Just off the top, Sun Tzu recommmends:
-Not attacking cities, especially large ones.
-Not making life hard on civilians that you wish to befriend.
-Not to throw a larger, demoralized and unsolidified force against a smaller more skilled and passionate force entrenched among civilians that have allied with them.
-Protracted battles that cannot be won decisively in a reasonable timeframe, should not be undertaken.
#1-Decisions on matters of war ultimately fall to the Generals and should be kept OUT OF THE HANDS of the the politicians, who are not educated or prepared to make decisions for an army, and worse, are inclined to making hasty decisions based on emotions or ambitions.

The last one is important on many levels, troop moral and endurance suffer through long campaigns.
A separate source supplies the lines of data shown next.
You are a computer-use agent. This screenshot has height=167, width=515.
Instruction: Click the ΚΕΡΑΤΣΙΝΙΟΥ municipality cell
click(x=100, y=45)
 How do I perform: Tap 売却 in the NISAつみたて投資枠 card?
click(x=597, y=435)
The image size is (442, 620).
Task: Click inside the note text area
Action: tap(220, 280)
Sadr's actions one the other hand, are well in line with the ideas in The Art.
-Hit the enemy troops hard, meet them with an unflinching eye.
-Be deceptive, confuse the enemy's ranks and demoralize them, a force lacking confidence and structure stands no chance, and is destined to be crushed(IEDs, random rocket attacks, ambush/withdraw).
-Gain the support of the locals through humanitarian measures, and the occupying force will be greeted with fists and blades.

In short, we suck. Our army is the equivalent of a razor-edged scalpel being operated by butcher with things to do.

The only question in my mind these days, is where haven't we completely fucked up???